After dinner me the freshman did what every other college student does in DC after eating, go to the National Mall. I was honestly surprised that these newcomers would be more willing to see a bunch of monuments rather than go out to the ever-pervasive frat party. When ended up taking the metro to downtown DC and walked to the Mall. Night filled the sky and the lights of the area gave the monuments more aesthetic than what could have been seen during the day. We did not get a chance to see all of the Mall but made the best of what we did see (laying on your back up close to the Washington Monument makes it seem like you can walk on it).

All in all, my first day back helped me realize the limitless possibilities that this strange place has to offer. I honestly have no plans on what to do here, but I now that Fate will guide me to whatever I set myself up to. I am looking forward to starting my new life…again.

Monday, April 21, 2008

What Do You See?

Today I was looking at Benetton ads on the internet for a class project. Some of the highly controversial advertisements that appeared on Google Image included a priest and nun kissing each other, a newborn straight freshly out of his mother's womb (umbilical cord still attached and all), and a male model's mid section in profile with the phrase "H.I.V. Positive" tattooed on his left arm.
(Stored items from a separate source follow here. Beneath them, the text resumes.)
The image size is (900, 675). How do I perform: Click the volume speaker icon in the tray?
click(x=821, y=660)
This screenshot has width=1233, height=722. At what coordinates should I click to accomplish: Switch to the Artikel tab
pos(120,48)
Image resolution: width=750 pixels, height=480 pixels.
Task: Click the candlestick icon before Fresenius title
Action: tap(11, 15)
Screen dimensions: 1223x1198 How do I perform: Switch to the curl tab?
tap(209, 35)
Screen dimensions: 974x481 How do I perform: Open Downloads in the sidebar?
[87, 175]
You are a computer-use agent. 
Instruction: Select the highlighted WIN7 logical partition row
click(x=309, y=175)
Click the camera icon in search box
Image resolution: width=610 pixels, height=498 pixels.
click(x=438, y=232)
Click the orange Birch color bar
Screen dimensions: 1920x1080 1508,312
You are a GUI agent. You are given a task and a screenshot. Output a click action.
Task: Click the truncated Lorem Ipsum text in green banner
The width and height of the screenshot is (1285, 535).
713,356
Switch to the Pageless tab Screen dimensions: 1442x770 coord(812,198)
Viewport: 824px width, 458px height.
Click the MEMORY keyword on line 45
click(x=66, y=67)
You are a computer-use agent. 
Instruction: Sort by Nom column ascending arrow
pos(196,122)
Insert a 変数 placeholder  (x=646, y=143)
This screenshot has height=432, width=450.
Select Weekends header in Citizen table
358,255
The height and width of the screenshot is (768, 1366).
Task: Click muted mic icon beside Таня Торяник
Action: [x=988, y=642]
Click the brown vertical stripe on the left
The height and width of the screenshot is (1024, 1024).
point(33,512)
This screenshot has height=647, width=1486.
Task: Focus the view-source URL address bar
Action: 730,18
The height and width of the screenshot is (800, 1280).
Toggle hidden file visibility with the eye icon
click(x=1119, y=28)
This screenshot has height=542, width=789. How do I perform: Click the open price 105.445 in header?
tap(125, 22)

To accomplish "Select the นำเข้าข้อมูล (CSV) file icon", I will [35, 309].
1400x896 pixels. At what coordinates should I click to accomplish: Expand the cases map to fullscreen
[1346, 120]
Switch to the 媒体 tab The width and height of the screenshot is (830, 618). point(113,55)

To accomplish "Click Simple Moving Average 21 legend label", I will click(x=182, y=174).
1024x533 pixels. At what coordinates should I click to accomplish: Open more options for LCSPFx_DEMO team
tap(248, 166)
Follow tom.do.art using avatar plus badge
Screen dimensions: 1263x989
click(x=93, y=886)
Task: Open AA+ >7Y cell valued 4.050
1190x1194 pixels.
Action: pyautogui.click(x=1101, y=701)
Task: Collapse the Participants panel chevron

There was one particular ad that grabbed my attention: a picture of a black woman breastfeeding a white baby with only her exposed breasts in arms in full view with the child. Beside seeing the clear racial overtones of the photo I tried to see a deeper meaning in the work.

This powerful photo reminded me of my time in art class when we had to paint a female nude model. We had sketched three other models beforehand (two being men and another being a mid-aged black woman) so we were used seeing nakedness. But this woman was different, she was a young white woman in her early twenties and had a level of attractiveness higher than all the previous models combined. Both male and female students initially were uncomfortable painting this pretty white girl, giving off signs of nervousness but trying to keep their composure for the teacher. Half way through the class we would all get into painting and we started to loosen up. Students would talk to the model and advice what would be a better and more comfortable pose for both the painters and for the model. Sometimes we would even joke with her, but kept it to a minimum for the professor's sake. Her nakedness was no longer an issue. We did not see as someone naked and out of place, but something natural and accepting.

That is what I saw in the Benetton photo pass the initially shock of seeing a woman's breasts for a magazine ad. I did not see a woman posing in a controversial manner but someone committing the beautiful god-given act of breastfeeding a child. When people think of breast we firstly think of the them as pornographic, perverted, and mundane. Social etiquette, television, and conversional wisdom tell us that they should be covered up for the sake of decency. The Benetton ad shows something different, it shows the female body as something unabashedly normal. If we tear through the social stigmas of certain subjects we can see them for what they naturally are. And once we see these subjects for what they are, as with the female model, we can appreciate them for their natural beauty.